Bug 1866 - ntlm_auth doesn't use "winbind cache time", secondary DC very slow
Summary: ntlm_auth doesn't use "winbind cache time", secondary DC very slow
Status: CLOSED FIXED
Alias: None
Product: Samba 3.0
Classification: Unclassified
Component: ntlm_auth tool (show other bugs)
Version: 3.0.7
Hardware: All Linux
: P3 normal
Target Milestone: none
Assignee: Andrew Bartlett
QA Contact: Samba QA Contact
URL:
Keywords:
Depends on:
Blocks:
 
Reported: 2004-10-02 00:24 UTC by Joe Cooper
Modified: 2005-08-24 10:17 UTC (History)
0 users

See Also:

Attachments
Add an attachment (proposed patch, testcase, etc.)

Note You need to log in before you can comment on or make changes to this bug.
Description Joe Cooper 2004-10-02 00:24:22 UTC 
When using the ntlm_auth authenticator, I'm seeing very slow responses when the
first DC listed in smb.conf is unavailable, even when cache time is high enough
to eliminate most of the average wait for wbinfo requests.

It's hard to quantify exactly what I'm seeing, as some requests are fast, but
enough requests are slow that IE appears to hang for about 20-25 seconds on just
about every page load (because one or more objects takes 20-25 seconds to load,
and IE often does not display while an object is loading).  Perhaps ntlm_auth is
using some other cache time, like the default 15 seconds of winbind.
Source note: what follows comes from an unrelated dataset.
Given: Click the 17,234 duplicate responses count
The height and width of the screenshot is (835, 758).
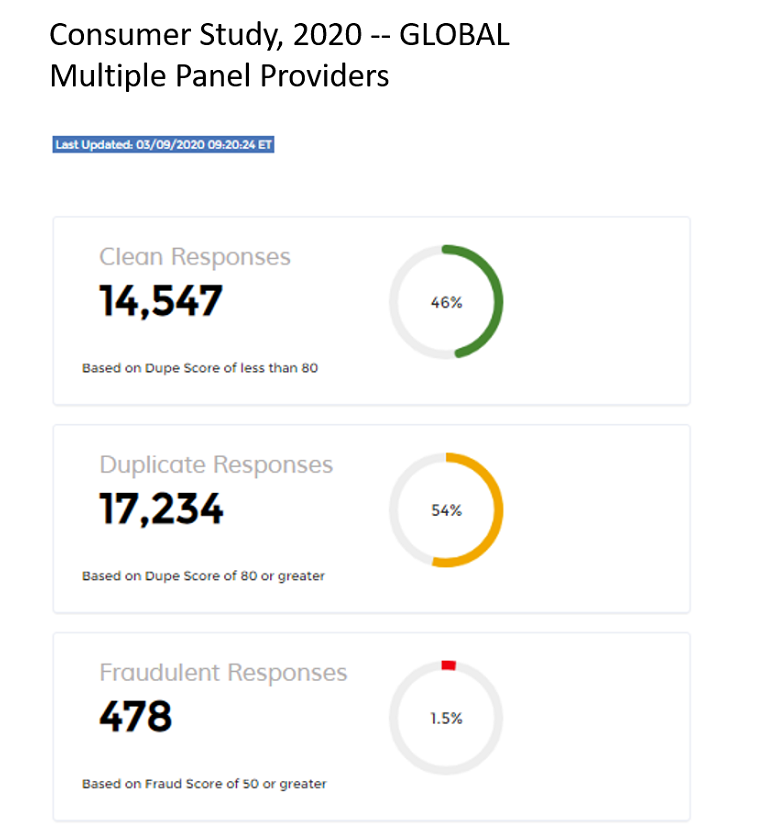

Anyway, I would expect winbind cache time to apply to all winbindd clients,
including ntlm_auth.  Perhaps I am mistaken in this assumption, but I would very
much like to be able to use a backup AD server in my Squid deployments with
ntlm_auth, and such high response times make it unfeasible.  I've been unable to
find any documentation on setting up multiple backing AD servers, so perhaps I'm
making some configuration mistak.

wbinfo is also slow to respond to each request the first time, but then respects
the cache time, and for several minutes after the first request is as fast as
when querying the primary.  Perhaps quicker failover, and a negative cache to
keep up with when the first server is down would be a better solution to this
problem.

Some details:

AD servers are 2k3 and 2k.
Samba is 3.0.7, built from Fedora Core 1 SRPM, with winbind options enabled. 
This version seems to have reduced the response time with the primary down from
more than 2 minutes in the prior attempted version 3.0.2.
Squid is 2.5, and I'm using the squid-2.5-ntlmssp mode of ntlm_auth.
Comment 1 Andrew Bartlett 2004-10-02 02:30:17 UTC 
It is not possible to cache authentication requests, due to the
challenge-response nature of the protocol.

It sounds like the complaint here is that winbind is slow to respond to a DC
that times out (rather than returning an error).
Comment 2 Joe Cooper 2004-10-02 10:55:07 UTC 
Yes, if we can't cache then it does seem that the real issue is long hang time
when a DC is not responding.  So the solution would then be to cache the status
of a failed DC, rather than trying it over and over on seemingly every request,
I suppose?
Comment 3 Gerald (Jerry) Carter (dead mail address) 2005-02-09 08:43:08 UTC 
several winbind fixes post 3.0.7.  Please retest (more still 
to come in >=3.0.12).
Comment 4 Gerald (Jerry) Carter (dead mail address) 2005-08-24 10:17:01 UTC 
sorry for the same, cleaning up the database to prevent unecessary reopens of bugs.